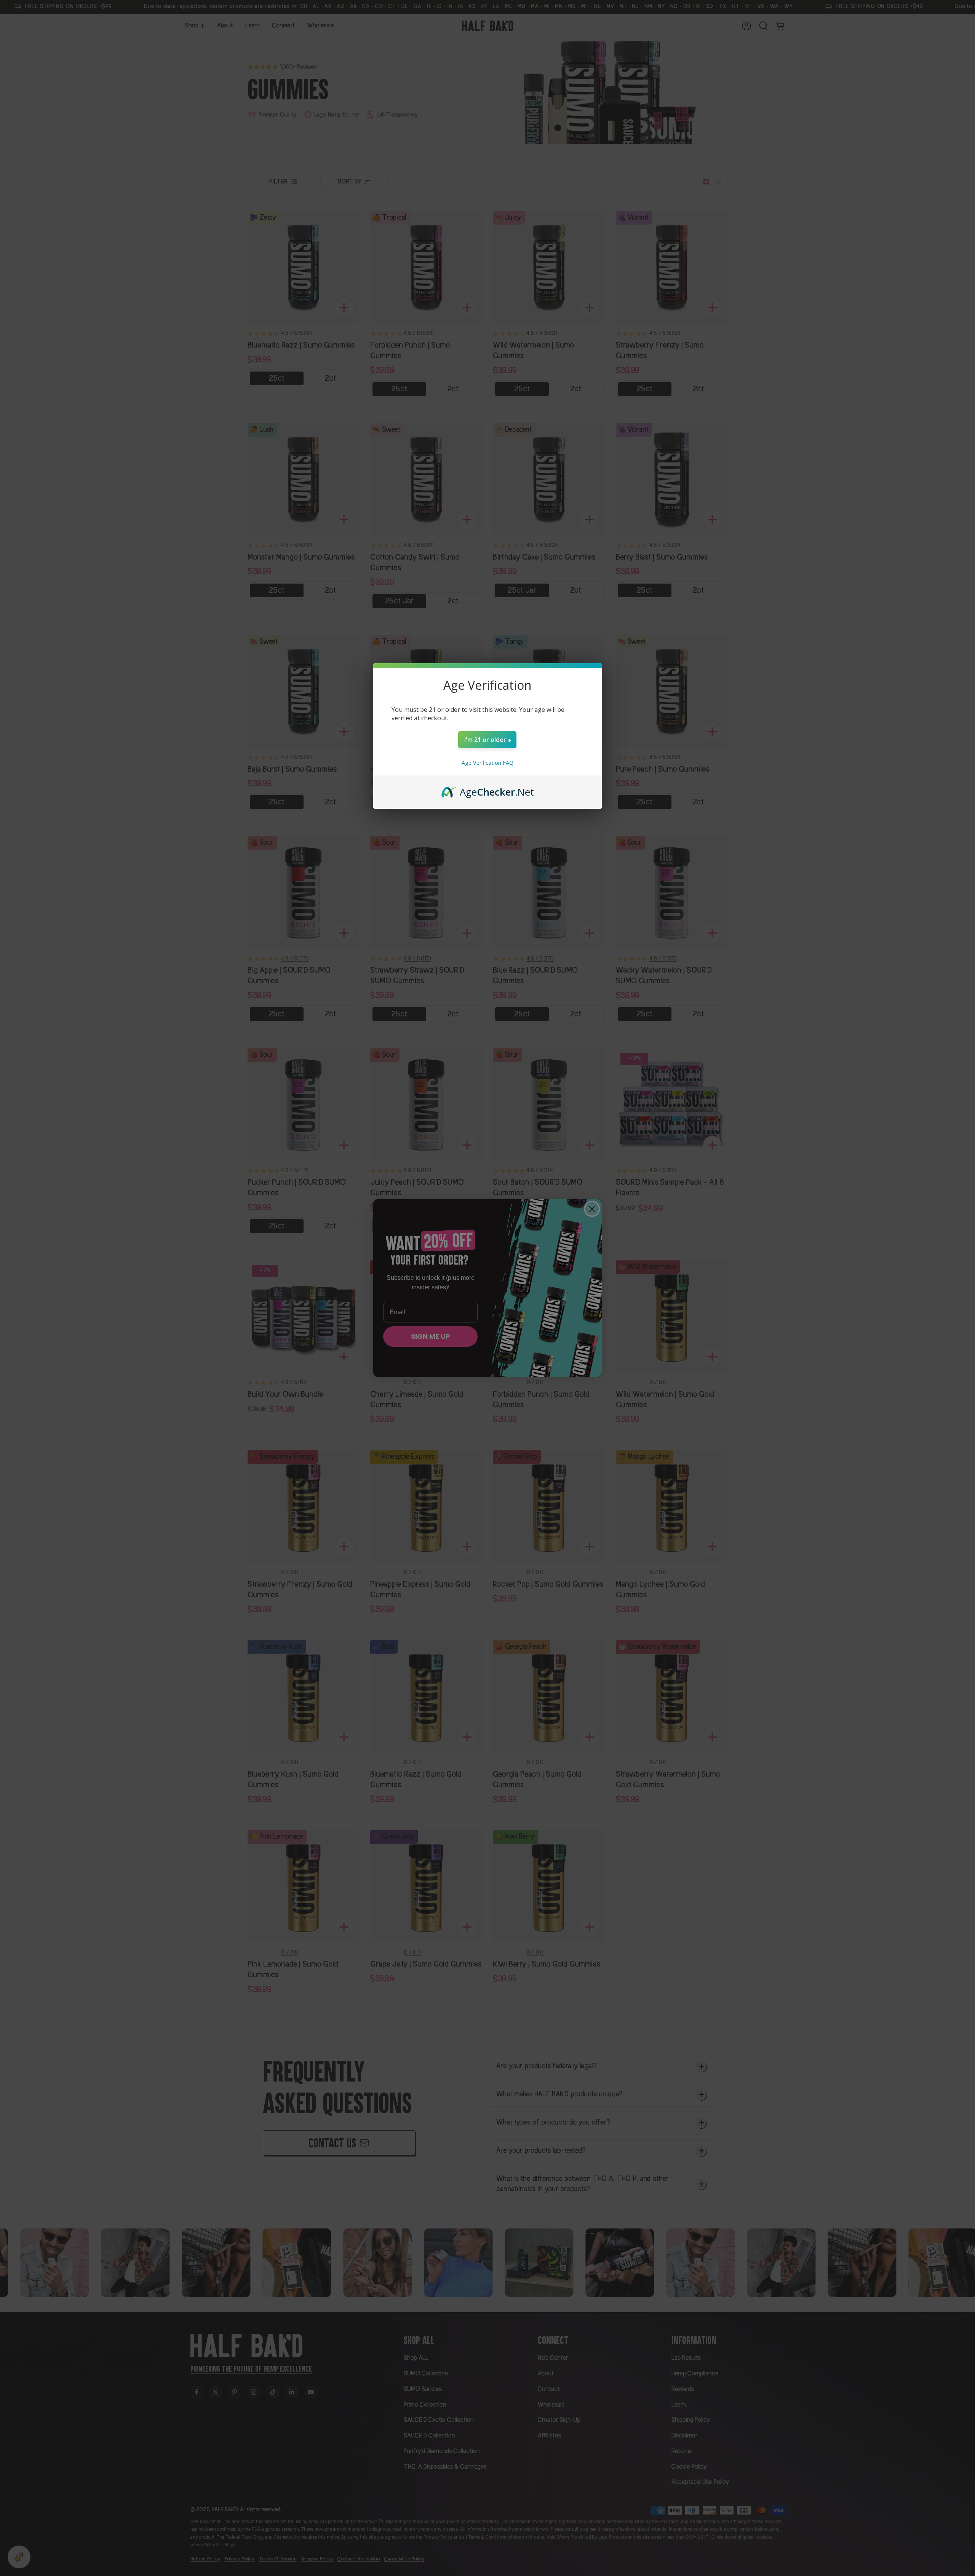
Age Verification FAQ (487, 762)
==
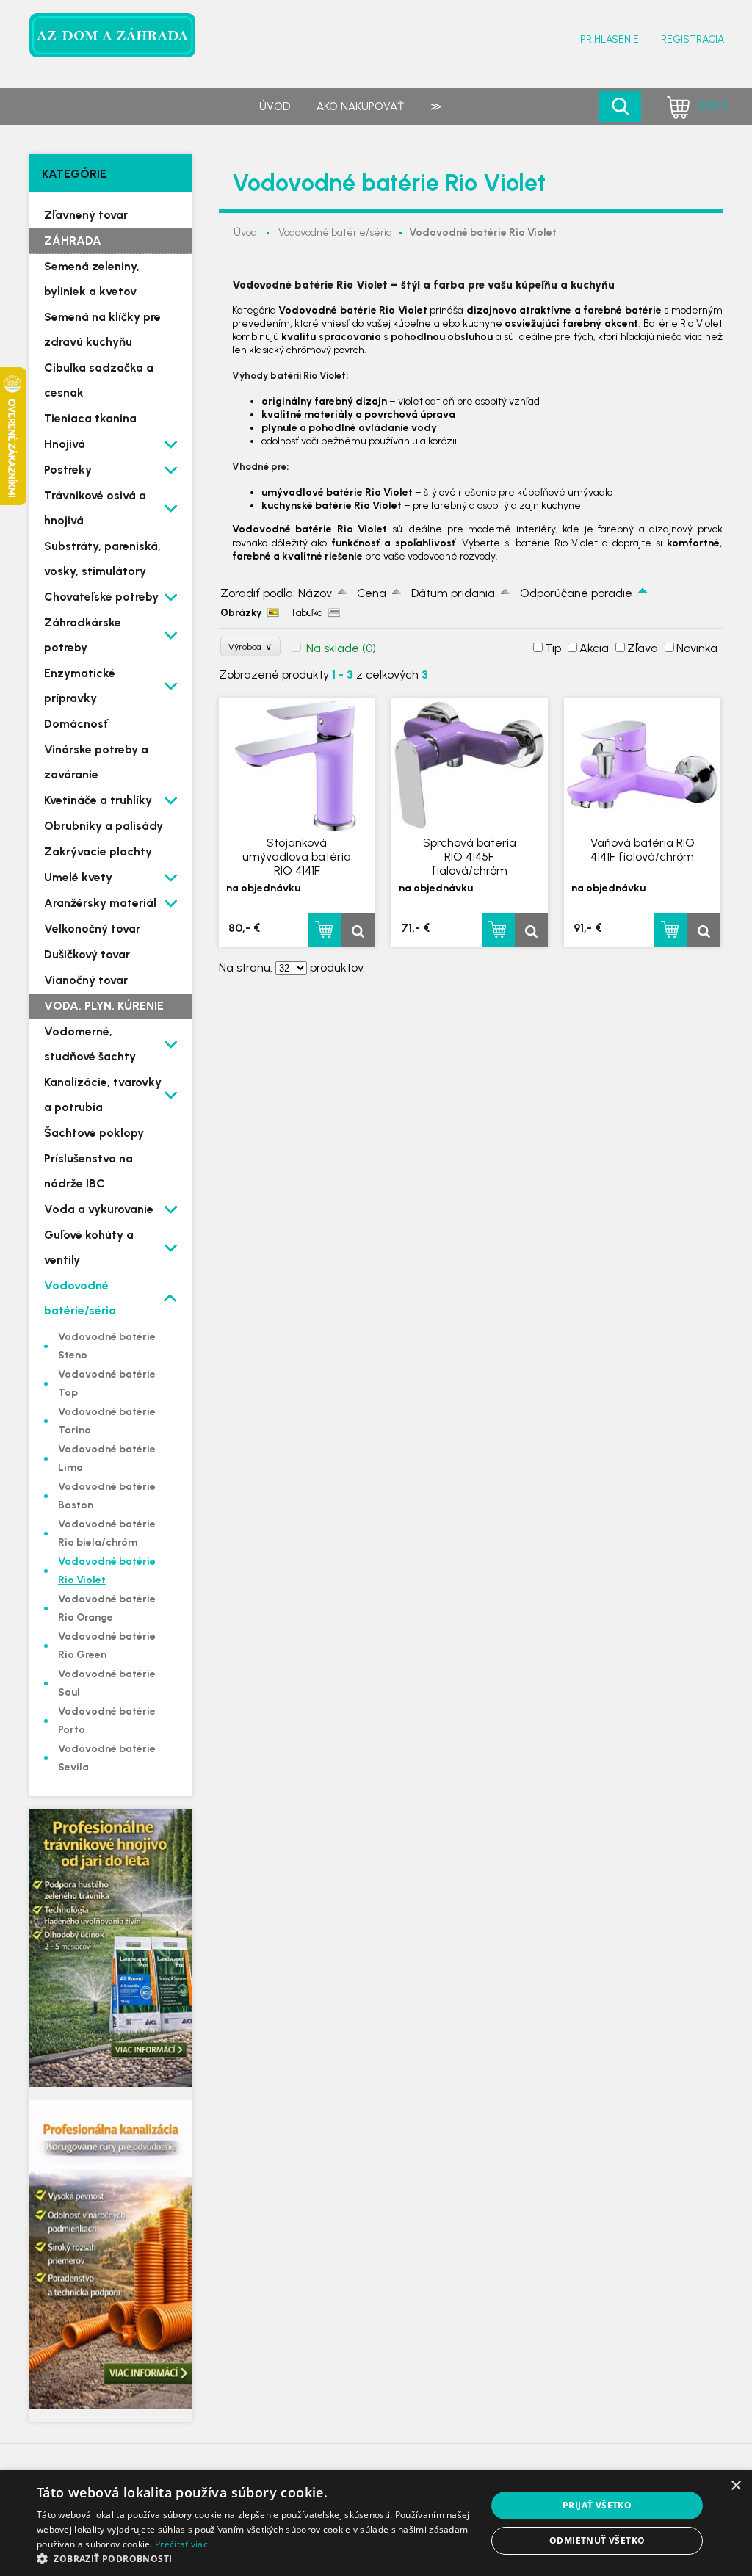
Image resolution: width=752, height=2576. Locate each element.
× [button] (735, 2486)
--
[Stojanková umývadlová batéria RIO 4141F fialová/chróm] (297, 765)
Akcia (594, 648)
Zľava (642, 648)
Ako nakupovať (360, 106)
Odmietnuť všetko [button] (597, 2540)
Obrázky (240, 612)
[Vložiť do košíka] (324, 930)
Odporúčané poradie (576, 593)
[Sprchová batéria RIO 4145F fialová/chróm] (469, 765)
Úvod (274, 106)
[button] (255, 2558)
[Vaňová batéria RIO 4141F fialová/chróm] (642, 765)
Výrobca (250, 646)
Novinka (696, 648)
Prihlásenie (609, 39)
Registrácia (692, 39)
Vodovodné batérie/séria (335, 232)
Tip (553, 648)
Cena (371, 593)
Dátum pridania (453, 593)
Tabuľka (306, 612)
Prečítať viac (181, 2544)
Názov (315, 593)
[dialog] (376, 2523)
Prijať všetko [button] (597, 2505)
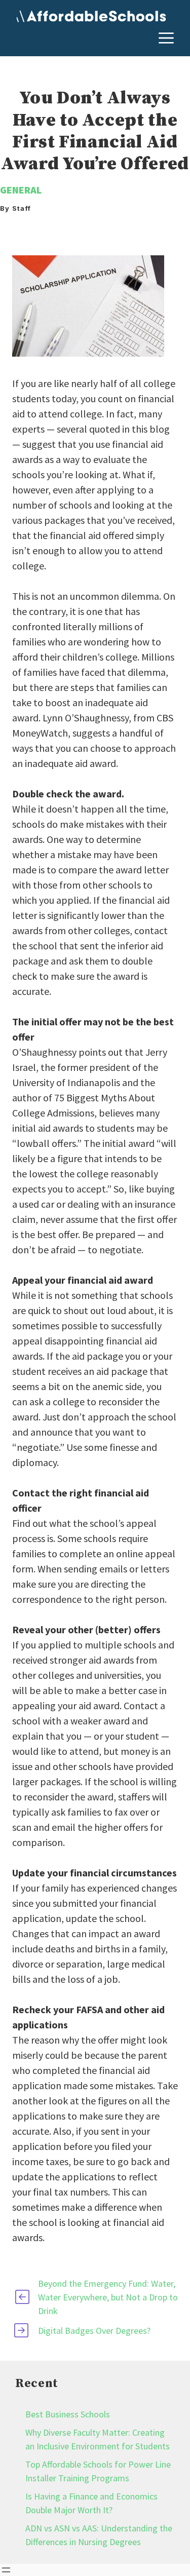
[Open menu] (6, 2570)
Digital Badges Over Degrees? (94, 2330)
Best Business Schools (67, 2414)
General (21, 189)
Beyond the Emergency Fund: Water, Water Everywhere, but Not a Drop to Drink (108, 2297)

WHAT TO PRODUCE >> Starting at the line above that has "Odmietnuť všetko [button] (597, 2540)" and ending at the line that has "Beyond the Emergency", copy each line exactly, leaving the pictures out and adding nothing.

SOLUTION >>
Odmietnuť všetko [button] (597, 2540)
Obrázky (240, 612)
[Vložiť do košíka] (324, 930)
Odporúčané poradie (576, 593)
[Sprchová batéria RIO 4145F fialová/chróm] (469, 765)
Úvod (274, 106)
[button] (255, 2558)
[Vaňová batéria RIO 4141F fialová/chróm] (642, 765)
Výrobca (250, 646)
Novinka (696, 648)
Prihlásenie (609, 39)
Registrácia (692, 39)
Vodovodné batérie/séria (335, 232)
Tip (553, 648)
Cena (371, 593)
Dátum pridania (453, 593)
Tabuľka (306, 612)
Prečítať viac (181, 2544)
Názov (315, 593)
[dialog] (376, 2523)
Prijať všetko [button] (597, 2505)
[Open menu] (6, 2570)
Digital Badges Over Degrees? (94, 2330)
Best Business Schools (67, 2414)
General (21, 189)
Beyond the Emergency Fund: Water, Water Everywhere, but Not a Drop to Drink (108, 2297)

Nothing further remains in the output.